(What needs to be done):
Each entry in the listing must be set down again word for word.
=-=-=
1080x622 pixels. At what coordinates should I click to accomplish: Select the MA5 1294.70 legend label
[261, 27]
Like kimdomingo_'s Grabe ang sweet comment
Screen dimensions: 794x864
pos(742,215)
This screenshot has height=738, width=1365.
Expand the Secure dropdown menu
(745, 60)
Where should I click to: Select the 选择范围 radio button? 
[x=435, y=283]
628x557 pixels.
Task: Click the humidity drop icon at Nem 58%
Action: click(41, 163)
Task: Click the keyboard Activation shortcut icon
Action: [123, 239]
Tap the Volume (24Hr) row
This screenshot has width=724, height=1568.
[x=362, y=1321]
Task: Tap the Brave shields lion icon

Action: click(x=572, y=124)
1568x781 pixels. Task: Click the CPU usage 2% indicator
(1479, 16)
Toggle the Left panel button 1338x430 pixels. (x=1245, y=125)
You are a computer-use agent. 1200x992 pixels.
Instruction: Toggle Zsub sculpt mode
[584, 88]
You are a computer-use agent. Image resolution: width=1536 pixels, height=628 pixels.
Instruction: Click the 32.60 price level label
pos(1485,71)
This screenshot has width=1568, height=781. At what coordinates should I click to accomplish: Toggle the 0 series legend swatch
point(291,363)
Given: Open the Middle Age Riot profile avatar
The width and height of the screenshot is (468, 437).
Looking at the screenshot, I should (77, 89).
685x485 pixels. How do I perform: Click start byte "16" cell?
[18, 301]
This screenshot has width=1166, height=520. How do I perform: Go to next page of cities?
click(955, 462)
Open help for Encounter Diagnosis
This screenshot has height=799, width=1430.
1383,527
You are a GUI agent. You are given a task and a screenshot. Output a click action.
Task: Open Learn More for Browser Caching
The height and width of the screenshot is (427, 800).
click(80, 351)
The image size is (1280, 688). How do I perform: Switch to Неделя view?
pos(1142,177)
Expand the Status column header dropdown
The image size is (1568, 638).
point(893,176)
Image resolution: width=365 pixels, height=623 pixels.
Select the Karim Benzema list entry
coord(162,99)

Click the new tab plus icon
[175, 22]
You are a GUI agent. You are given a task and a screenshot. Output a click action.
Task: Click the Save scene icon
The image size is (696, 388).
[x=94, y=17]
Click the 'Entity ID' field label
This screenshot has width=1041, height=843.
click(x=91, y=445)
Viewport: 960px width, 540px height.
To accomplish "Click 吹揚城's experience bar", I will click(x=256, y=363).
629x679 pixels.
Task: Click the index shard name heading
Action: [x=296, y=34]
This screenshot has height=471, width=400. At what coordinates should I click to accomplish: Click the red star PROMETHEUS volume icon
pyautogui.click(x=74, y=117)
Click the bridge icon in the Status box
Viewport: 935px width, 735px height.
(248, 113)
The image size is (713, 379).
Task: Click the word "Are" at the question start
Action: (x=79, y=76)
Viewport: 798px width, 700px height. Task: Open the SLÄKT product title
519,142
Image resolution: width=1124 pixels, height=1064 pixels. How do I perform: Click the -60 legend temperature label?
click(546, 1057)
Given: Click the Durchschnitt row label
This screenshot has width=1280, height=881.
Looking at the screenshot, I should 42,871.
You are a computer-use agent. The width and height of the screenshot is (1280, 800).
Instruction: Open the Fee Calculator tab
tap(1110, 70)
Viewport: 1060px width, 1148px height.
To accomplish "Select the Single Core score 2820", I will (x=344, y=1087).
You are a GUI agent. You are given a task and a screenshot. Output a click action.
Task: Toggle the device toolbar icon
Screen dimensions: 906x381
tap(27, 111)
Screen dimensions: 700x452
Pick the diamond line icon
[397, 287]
=-=-=
(Output below):
1080x622 pixels. At what coordinates should I click to accomplish: Select the MA5 1294.70 legend label
[261, 27]
Like kimdomingo_'s Grabe ang sweet comment
Screen dimensions: 794x864
pos(742,215)
This screenshot has height=738, width=1365.
Expand the Secure dropdown menu
(745, 60)
Where should I click to: Select the 选择范围 radio button? 
[x=435, y=283]
628x557 pixels.
Task: Click the humidity drop icon at Nem 58%
Action: click(41, 163)
Task: Click the keyboard Activation shortcut icon
Action: [123, 239]
Tap the Volume (24Hr) row
This screenshot has width=724, height=1568.
[x=362, y=1321]
Task: Tap the Brave shields lion icon

Action: click(x=572, y=124)
1568x781 pixels. Task: Click the CPU usage 2% indicator
(1479, 16)
Toggle the Left panel button 1338x430 pixels. (x=1245, y=125)
You are a computer-use agent. 1200x992 pixels.
Instruction: Toggle Zsub sculpt mode
[584, 88]
You are a computer-use agent. Image resolution: width=1536 pixels, height=628 pixels.
Instruction: Click the 32.60 price level label
pos(1485,71)
This screenshot has width=1568, height=781. At what coordinates should I click to accomplish: Toggle the 0 series legend swatch
point(291,363)
Given: Open the Middle Age Riot profile avatar
The width and height of the screenshot is (468, 437).
Looking at the screenshot, I should (77, 89).
685x485 pixels. How do I perform: Click start byte "16" cell?
[18, 301]
This screenshot has width=1166, height=520. How do I perform: Go to next page of cities?
click(955, 462)
Open help for Encounter Diagnosis
This screenshot has height=799, width=1430.
1383,527
You are a GUI agent. You are given a task and a screenshot. Output a click action.
Task: Open Learn More for Browser Caching
The height and width of the screenshot is (427, 800).
click(80, 351)
The image size is (1280, 688). How do I perform: Switch to Неделя view?
pos(1142,177)
Expand the Status column header dropdown
The image size is (1568, 638).
point(893,176)
Image resolution: width=365 pixels, height=623 pixels.
Select the Karim Benzema list entry
coord(162,99)

Click the new tab plus icon
[175, 22]
You are a GUI agent. You are given a task and a screenshot. Output a click action.
Task: Click the Save scene icon
The image size is (696, 388).
[x=94, y=17]
Click the 'Entity ID' field label
This screenshot has width=1041, height=843.
click(x=91, y=445)
Viewport: 960px width, 540px height.
To accomplish "Click 吹揚城's experience bar", I will click(x=256, y=363).
629x679 pixels.
Task: Click the index shard name heading
Action: [x=296, y=34]
This screenshot has height=471, width=400. At what coordinates should I click to accomplish: Click the red star PROMETHEUS volume icon
pyautogui.click(x=74, y=117)
Click the bridge icon in the Status box
Viewport: 935px width, 735px height.
(248, 113)
The image size is (713, 379).
Task: Click the word "Are" at the question start
Action: (x=79, y=76)
Viewport: 798px width, 700px height. Task: Open the SLÄKT product title
519,142
Image resolution: width=1124 pixels, height=1064 pixels. How do I perform: Click the -60 legend temperature label?
click(546, 1057)
Given: Click the Durchschnitt row label
This screenshot has width=1280, height=881.
Looking at the screenshot, I should 42,871.
You are a computer-use agent. The width and height of the screenshot is (1280, 800).
Instruction: Open the Fee Calculator tab
tap(1110, 70)
Viewport: 1060px width, 1148px height.
To accomplish "Select the Single Core score 2820", I will (x=344, y=1087).
You are a GUI agent. You are given a task and a screenshot. Output a click action.
Task: Toggle the device toolbar icon
Screen dimensions: 906x381
tap(27, 111)
Screen dimensions: 700x452
Pick the diamond line icon
[397, 287]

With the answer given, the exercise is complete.